What challenges do the Securities & Exchange Commission’s recapitalisation deadlines pose?

WALE AGBEYANGI: In the industry as a whole, due to a number of undercapitalised firms and because capital markets are still facing recovery challenges from 2009, many are finding this aspect difficult. Nevertheless, I am confident that a number of operators will meet the minimum capitalisation requirements before the deadlines. Investors remain weary, looking at the array of companies covered by many of the brokerage firms. The most important thing is to find investors who see a long-term opportunity in this market. If international financial services firms are scrambling for licences in Nigeria, it means the futureis bright, but many do not see beyond what we see now. The major challenge is conveying that long-term view. Deploying capital above the N20m ($122,000) threshold is also a challenge. The minimum guidelines used by the Nigerian Stock Exchange (NSE) set the basics for brokerage firms, but there is always the need to scale up. The bigger you are, the easier it is to deal with a variety of issues in the market, anchored by good research and technology.

What impact do you expect the demutualisation of the NSE to have on ownership structures?

AGBEYANGI: This is a good move – making the exchange a profit-making institution – as it will, in turn, make it competitive. The NSE will be run like a business, with better corporate governance. This is good for all the operators, because, at the end of the day, we are all owners of the exchange.

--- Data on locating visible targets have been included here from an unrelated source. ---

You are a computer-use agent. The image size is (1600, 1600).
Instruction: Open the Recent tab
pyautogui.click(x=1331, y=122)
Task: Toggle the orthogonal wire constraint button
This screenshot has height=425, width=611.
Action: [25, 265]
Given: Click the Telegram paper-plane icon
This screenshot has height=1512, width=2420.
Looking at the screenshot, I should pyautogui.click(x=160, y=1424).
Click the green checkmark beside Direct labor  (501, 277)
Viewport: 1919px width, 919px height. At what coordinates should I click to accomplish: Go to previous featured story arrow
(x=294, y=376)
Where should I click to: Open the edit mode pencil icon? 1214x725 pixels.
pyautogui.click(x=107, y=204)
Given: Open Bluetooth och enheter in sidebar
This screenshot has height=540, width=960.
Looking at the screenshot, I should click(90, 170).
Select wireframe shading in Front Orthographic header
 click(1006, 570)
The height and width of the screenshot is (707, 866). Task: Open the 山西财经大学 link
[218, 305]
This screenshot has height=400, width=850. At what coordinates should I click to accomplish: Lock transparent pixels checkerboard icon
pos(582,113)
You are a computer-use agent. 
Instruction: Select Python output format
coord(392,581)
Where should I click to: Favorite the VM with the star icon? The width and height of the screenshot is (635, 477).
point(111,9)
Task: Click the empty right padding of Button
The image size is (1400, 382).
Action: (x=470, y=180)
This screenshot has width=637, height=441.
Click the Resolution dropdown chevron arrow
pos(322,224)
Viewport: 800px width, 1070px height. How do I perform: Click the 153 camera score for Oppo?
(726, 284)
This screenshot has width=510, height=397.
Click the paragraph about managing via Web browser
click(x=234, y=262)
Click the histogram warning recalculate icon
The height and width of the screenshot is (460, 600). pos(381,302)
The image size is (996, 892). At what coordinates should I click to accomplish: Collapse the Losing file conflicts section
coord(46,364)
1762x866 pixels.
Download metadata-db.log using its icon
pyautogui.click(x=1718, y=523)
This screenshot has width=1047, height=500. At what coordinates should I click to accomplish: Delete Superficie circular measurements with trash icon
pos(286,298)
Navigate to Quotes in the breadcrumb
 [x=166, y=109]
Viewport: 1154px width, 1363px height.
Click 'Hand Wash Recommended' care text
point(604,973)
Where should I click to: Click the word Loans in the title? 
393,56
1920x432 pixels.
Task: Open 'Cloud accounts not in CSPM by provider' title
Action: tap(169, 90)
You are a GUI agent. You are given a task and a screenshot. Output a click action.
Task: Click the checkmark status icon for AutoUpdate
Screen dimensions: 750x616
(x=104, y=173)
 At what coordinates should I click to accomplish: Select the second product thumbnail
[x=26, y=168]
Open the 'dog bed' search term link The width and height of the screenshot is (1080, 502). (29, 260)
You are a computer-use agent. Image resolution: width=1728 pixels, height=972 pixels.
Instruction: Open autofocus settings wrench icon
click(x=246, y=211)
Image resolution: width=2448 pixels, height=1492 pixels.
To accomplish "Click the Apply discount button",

In the long term, we will also be able to compete with international best practices. The tension that exists among the stockbroking community is a question of what is due to you as an investor in the NSE before mutualisation. There are several contentious issues between the NSE and the owners, and we have been working on resolving these issues for over two years, so I am very confident these will be settled.

To what extent will the debut of SEPLAT Petroleum Development Company (SEPLAT) spur a new wave of initial public offerings on the exchange?

AGBEYANGI: We are expecting a large number of new listings in the coming years, derived mainly from oil and gas, telecoms and manufacturing. SEPLAT certainly sets an example, and I am happy about its success, mostly because of the high-quality investors it has attracted. The exchange’s depth can only be increased by listing firms with large balance sheets.

How can more companies be encouraged to list?

AGBEYANGI: People are generally opposed to a government mandate forcing business owners to list, but this has been proposed in the form of telecom licences. Still, they cannot force a private firm to list; it is a choice. What the regulators should do is encourage owners to list through incentives and let them know the advantages. Access to cheap capital and better corporate governance are big drivers. Aside from this, unfortunately a lot of advisors ignore the potential offered by small and medium-sized enterprises (SMEs), looking instead for the big companies with bigger fees. However, there are thousands of SMEs in Nigeria that do not have access to capital and advisory services. With the NSE encouraging these smaller businesses to list and appointing necessary advisors, this market is also a good platform.

What are the prospects for mutual funds and exchange-traded funds (ETFs) in Nigeria?

AGBEYANGI: Many companies are looking to launch mutual funds and ETFs in Nigeria, but they are still not very popular. Most investors want to see their investment, rather than handing their money to a fund manager or placing it in an ETF comprising many firms. Some of this is cultural, but these products require educational investment, which all stakeholders should encourage. By the time the market improves, investors will be ready for new products.